Stateless API, stateful workers
The API tier (main instance and API server replicas) is stateless with respect to job execution. It holds no in-memory execution state. All run state lives in Postgres and Redis. This means:
- Any API server replica can serve any SSE stream for any run at any time
- Restarting the main instance does not interrupt in-flight runs — workers continue executing and publishing events; the SSE stream reconnects automatically
- Multiple API server replicas can be load-balanced without sticky sessions
Workers are stateful during job execution — they hold the in-memory execution context (step history, LLM conversation, shared state) for each active job. If a worker process crashes mid-run, the ARQ job entry has not been marked complete, so ARQ automatically requeues it when the next worker starts (subject to WORKER_MAX_RETRIES). After the final retry, the job moves to the dead-letter queue where it can be inspected and retried manually from the UI.
KEDA autoscaling
In Kubernetes, KEDA (Kubernetes Event Driven Autoscaling) watches the Redis ARQ queue depth and scales the worker Deployment automatically — no manual intervention needed.

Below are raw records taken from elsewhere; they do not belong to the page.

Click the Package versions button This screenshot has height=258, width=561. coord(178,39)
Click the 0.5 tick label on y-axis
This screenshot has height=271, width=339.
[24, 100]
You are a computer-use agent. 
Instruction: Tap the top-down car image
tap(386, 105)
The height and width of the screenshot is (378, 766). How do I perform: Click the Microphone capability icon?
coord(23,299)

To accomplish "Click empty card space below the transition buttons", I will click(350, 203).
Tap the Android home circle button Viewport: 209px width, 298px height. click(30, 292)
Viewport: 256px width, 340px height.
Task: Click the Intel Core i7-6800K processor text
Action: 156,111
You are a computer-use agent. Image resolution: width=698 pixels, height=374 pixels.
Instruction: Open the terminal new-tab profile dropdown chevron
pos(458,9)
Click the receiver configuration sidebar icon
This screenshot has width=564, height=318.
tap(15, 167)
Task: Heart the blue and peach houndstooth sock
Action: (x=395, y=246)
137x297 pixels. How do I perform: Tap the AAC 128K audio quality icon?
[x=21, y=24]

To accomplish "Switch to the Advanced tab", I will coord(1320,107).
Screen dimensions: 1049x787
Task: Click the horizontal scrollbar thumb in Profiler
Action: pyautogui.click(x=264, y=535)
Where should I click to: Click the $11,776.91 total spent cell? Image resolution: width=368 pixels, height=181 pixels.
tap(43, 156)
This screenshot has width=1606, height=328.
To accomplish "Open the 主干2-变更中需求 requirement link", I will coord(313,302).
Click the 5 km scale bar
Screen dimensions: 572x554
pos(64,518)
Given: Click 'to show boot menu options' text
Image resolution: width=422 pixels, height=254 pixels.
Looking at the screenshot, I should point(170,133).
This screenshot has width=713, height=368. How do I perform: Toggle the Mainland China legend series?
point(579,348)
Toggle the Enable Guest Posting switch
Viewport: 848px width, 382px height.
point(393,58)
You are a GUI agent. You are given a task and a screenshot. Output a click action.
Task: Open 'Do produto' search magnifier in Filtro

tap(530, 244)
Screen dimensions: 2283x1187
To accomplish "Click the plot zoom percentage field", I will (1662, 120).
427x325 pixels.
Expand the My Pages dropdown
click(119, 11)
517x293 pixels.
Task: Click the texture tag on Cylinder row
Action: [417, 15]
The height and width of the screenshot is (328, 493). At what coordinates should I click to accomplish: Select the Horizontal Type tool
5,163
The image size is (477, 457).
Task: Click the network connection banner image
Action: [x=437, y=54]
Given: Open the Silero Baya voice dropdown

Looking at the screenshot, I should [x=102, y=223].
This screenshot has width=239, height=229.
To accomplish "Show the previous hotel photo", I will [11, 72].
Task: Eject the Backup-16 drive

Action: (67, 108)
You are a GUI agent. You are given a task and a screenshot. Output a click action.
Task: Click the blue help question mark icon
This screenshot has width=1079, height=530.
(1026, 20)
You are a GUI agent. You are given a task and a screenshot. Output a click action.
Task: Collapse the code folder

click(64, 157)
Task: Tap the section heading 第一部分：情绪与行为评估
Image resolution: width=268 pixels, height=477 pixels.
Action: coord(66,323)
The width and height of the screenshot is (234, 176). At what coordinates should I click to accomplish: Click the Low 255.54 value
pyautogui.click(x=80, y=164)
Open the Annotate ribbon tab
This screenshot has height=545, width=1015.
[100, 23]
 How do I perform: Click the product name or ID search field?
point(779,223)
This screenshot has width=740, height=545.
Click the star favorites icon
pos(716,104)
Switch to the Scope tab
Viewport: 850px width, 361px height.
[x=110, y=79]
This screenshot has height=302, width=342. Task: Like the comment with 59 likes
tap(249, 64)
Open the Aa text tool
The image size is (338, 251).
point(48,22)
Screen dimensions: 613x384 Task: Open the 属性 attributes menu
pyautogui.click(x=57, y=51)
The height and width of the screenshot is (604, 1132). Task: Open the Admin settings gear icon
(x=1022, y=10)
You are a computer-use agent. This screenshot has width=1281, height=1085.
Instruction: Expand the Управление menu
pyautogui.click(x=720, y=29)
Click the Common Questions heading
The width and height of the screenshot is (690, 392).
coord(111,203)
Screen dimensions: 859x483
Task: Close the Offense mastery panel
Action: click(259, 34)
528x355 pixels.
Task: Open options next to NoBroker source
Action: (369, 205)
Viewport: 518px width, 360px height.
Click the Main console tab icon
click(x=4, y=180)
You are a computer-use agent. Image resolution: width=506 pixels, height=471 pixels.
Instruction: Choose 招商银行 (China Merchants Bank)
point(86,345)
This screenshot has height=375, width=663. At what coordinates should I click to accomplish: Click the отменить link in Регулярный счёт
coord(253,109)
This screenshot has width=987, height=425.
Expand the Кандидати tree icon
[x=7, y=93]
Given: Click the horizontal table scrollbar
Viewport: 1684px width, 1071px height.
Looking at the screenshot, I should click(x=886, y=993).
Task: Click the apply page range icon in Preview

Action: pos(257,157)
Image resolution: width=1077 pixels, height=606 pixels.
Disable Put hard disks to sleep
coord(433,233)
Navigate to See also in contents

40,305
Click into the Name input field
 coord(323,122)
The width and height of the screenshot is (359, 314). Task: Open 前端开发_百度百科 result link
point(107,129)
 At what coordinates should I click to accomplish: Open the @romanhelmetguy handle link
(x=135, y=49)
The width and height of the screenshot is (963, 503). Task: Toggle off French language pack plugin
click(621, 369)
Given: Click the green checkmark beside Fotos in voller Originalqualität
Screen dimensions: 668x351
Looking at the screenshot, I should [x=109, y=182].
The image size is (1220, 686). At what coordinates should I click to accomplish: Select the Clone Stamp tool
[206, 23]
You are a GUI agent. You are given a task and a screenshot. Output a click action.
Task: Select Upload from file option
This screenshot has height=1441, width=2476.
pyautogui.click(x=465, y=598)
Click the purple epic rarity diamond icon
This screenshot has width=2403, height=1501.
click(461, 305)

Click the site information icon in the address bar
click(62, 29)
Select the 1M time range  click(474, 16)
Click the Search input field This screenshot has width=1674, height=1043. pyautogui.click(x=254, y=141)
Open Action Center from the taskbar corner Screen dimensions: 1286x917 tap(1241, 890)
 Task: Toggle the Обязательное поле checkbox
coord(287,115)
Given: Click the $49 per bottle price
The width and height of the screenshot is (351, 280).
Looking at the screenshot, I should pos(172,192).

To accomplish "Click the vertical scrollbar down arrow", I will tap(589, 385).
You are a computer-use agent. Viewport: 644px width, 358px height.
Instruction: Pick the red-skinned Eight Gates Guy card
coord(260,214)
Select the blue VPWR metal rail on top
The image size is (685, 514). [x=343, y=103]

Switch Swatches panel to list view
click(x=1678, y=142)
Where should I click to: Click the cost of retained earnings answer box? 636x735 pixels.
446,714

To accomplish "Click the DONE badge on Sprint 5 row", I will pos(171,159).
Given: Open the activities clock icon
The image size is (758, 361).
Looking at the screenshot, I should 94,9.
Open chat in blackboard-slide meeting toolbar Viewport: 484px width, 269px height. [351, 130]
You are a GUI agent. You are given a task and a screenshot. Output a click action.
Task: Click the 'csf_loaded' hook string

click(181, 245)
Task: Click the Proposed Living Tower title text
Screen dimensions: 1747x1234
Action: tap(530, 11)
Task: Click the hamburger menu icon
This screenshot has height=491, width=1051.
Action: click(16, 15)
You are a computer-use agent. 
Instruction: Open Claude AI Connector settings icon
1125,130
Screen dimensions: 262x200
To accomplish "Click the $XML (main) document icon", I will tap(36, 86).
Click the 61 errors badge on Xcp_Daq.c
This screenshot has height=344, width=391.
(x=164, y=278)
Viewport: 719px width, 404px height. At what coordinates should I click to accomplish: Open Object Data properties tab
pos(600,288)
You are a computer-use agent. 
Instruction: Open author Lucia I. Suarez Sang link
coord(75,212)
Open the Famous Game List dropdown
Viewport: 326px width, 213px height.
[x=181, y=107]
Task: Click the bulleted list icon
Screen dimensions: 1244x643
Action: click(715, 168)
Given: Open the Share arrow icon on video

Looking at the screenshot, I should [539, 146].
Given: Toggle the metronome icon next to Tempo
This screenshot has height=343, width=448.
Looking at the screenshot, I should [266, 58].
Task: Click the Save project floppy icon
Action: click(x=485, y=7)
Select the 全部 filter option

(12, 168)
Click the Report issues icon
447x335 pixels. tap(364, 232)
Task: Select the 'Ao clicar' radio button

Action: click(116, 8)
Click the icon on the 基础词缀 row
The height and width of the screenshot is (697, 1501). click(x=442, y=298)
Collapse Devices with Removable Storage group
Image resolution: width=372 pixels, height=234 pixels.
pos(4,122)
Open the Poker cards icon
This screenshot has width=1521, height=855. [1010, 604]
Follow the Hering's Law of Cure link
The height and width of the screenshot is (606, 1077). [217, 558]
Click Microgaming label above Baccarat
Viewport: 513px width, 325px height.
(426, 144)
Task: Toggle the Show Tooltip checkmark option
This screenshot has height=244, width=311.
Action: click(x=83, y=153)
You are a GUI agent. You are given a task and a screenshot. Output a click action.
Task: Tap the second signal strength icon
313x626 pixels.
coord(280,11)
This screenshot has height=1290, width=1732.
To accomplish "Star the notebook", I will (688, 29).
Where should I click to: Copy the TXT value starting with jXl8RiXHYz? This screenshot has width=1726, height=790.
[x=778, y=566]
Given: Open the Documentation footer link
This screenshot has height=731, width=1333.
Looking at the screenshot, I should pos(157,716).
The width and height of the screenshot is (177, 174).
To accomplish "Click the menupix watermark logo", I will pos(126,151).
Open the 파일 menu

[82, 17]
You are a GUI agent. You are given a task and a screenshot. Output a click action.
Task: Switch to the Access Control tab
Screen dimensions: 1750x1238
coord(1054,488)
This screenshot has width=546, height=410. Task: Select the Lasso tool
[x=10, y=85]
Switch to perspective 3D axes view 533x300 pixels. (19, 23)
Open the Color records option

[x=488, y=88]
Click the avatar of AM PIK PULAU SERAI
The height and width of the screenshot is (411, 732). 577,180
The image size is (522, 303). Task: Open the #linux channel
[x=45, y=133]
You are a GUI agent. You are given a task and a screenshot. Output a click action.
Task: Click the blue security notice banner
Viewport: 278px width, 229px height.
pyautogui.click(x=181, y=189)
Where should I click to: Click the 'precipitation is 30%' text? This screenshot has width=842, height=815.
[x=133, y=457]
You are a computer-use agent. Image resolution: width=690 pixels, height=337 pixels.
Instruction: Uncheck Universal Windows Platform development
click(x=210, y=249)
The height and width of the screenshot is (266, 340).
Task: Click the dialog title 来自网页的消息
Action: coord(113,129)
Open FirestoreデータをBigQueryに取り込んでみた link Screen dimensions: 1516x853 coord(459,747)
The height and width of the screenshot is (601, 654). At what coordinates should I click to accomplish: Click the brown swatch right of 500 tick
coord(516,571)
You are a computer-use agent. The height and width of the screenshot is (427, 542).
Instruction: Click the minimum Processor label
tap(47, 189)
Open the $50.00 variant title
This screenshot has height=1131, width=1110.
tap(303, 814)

The infra/k8s/worker-scaledobject.yaml manifest configures:
apiVersion: keda.sh/v1alpha1
kind: ScaledObject
spec:
scaleTargetRef:
name: synapse-worker
minReplicaCount: 1
maxReplicaCount: 100
cooldownPeriod: 60 # seconds before scaling down after queue drains
pollingInterval: 10 # seconds between queue depth checks
triggers:
- type: redis
metadata:
listName: synapse:orchestrations:default
listLength: "5" # add a new worker pod when > 5 jobs are queued per replica
When queue depth exceeds listLength × current_replicas, KEDA adds new worker pods immediately. When the queue drains, it scales back down to minReplicaCount after the cooldownPeriod.
The API tier uses a standard Kubernetes HorizontalPodAutoscaler that scales on CPU utilisation (70% target, 2–20 replicas). The API tier is I/O-bound (waiting on Redis and Postgres), so CPU-based scaling works correctly for it.